Vous avez d’autres enregistrements en réserve ?

La vie est encore longue. Et nous avons encore de la matière première. D’ailleurs, cette semaine, nous comptions diffuser notre cinquième vidéo, mais nous attendrons, comme d’habitude, le bon timing.

Snipermania : Les justiciers du Web

“Nous sommes bien sûr fiers d’avoir initié un mouvement qui a largement dépassé les frontières de notre ville”, nous avoue, en bombant le torse, un des membres du commando de Targuist. En effet, les prouesses de ces justiciers par caméra interposée ont fait des émules un peu partout dans le pays. Et la Gendarmerie royale n’est plus l’unique cible des films diffusés sur le Web. À la mi-septembre, un enregistrement de sept minutes, posté sur Youtube.com et signé par un certain “Sniper de Nador”, montre cette fois-ci des douaniers en flagrant délit de corruption sur la frontière entre Nador et Melilia. “Malheureusement, à ce jour, les douaniers en question n’ont toujours pas été inquiétés, explique le militant associatif nadori, Chakib El Khyari. Mais les gens sont très contents que leur ville ait été contaminée par ce nouveau phénomène. D’ailleurs on ne parle que de cela, et on attend avec impatience une seconde vidéo”. Cette “Snipermania” ne semble pas non plus épargner le corps de la police. Actuellement, une vidéo de deux minutes, mettant en évidence deux agents de la circulation la main dans le sac au beau milieu d’un carrefour, fait fureur sur la Toile.

Les Forces auxiliaires sont également dans la ligne de mire des snipers du Web. La semaine dernière, un film montrant des « mroud » molestant et rackettant des marchands ambulants à Casablanca a fait son apparition sur des sites de partage vidéo. Des actes de dénonciation largement saluées par Transparency Maroc. “C’est une évolution très positive, souligne son président Azeddine Akesbi. C’est une bonne chose que des citoyens prennent aujourd’hui ce genre d’initiatives. Il y a encore une dizaine d’années, la lutte contre la corruption était un sujet tabou”.

Ce que certains appellent déjà du journalisme citoyen a eu un effet incontestable sur nos agents d’autorité. “Maintenant, tout le monde a peur de se faire filmer en flagrant délit.

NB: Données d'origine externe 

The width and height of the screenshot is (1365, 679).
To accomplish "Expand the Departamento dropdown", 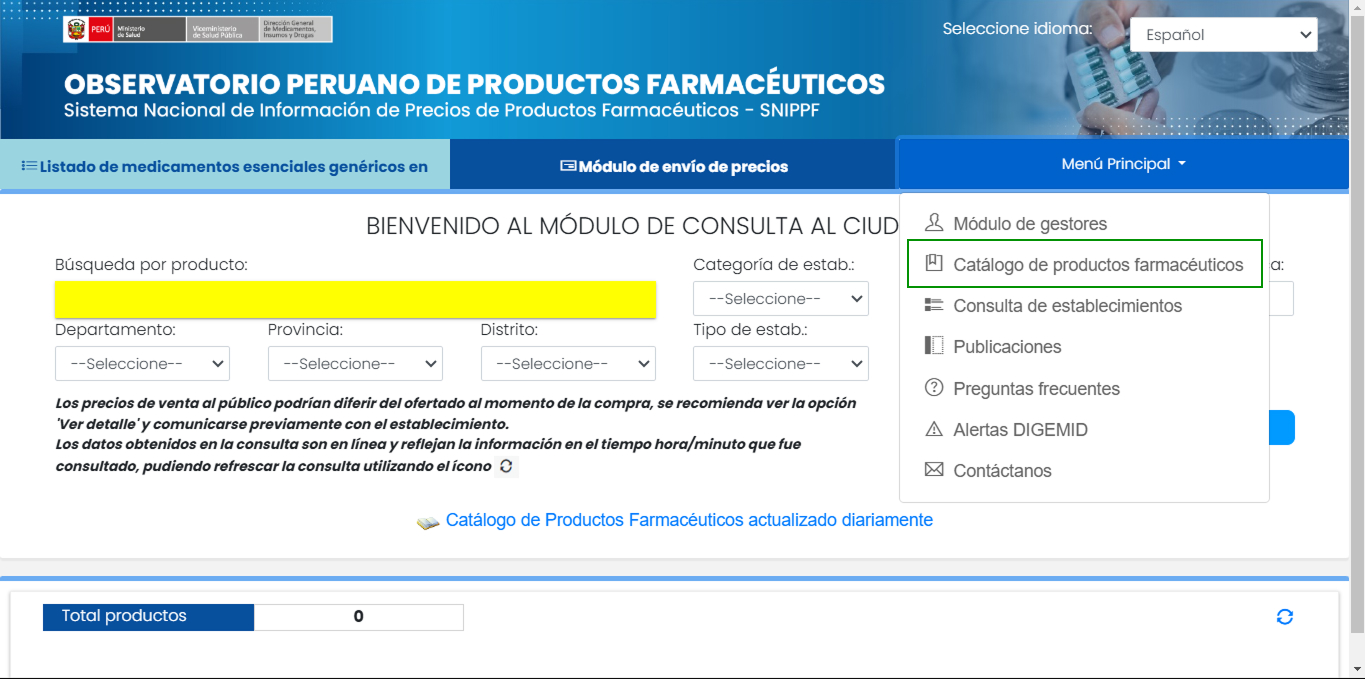I will (x=142, y=364).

Les représentants de l’ordre y réfléchissent à deux fois avant de se faire graisser la patte”, nous apprend un agent de la circulation, avant d’ajouter : “À ce jour, seuls les petits agents ont été ciblés. À quand le tour des gros bonnets ?”. Oui, à qui le tour ?

Targuist city : Sur la route du kif

En rifain, Targuist signifie homme debout, ou encore bâton. Un nom tout trouvé : au début du siècle dernier, la ville était le deuxième bureau (après Ajdir) de l’armée de résistance de Abdelkrim Khattabi. En 1957, au lendemain de l’indépendance, le sultan Mohammed V prononça un discours à Targuist. Il faudra attendre cinquante ans pour qu’ait lieu une deuxième visite royale. Entre-temps, la fabrique de briques, principal pourvoyeur d’emplois à Targuist, a mis la clé sous la porte, tandis que le cèdre, autre ressource pour les habitants, ne poussait plus sur les montagnes dégarnies. La ville s’enfonce dans la pauvreté.

Elle trouvera son salut dans une agriculture particulière. Située sur la route du kif, dans la région de Taza-Al Hoceïma-Taounate, Targuist imite sa voisine Kétama au milieu des années 80 et se lance dans la culture du kif. Courant juillet 2007, Mohammed VI effectue une visite dans la ville et y inaugure quelques projets sociaux, notamment un centre social pour les femmes et un espace éducatif et de logement. Des projets qui, pour l’instant, n’existent que sur le papier et autour de la pierre inaugurale, le fameux “hajar assassi”… Pour la petite histoire, le roi, qui se déplace rarement en hélicoptère, a utilisé ce moyen de transport pour se rendre à Targuist. L’état lamentable de la route reliant Al Hoceïma à Targuist a dû dissuader son service de sécurité, qui a opté pour la voie des airs. Ce jour-là, le commando de Targuist n’a pas sorti son caméscope. Et pour cause. “Il n’y avait rien à filmer : tout était beau, tout était parfait”, lance l’un des snipers.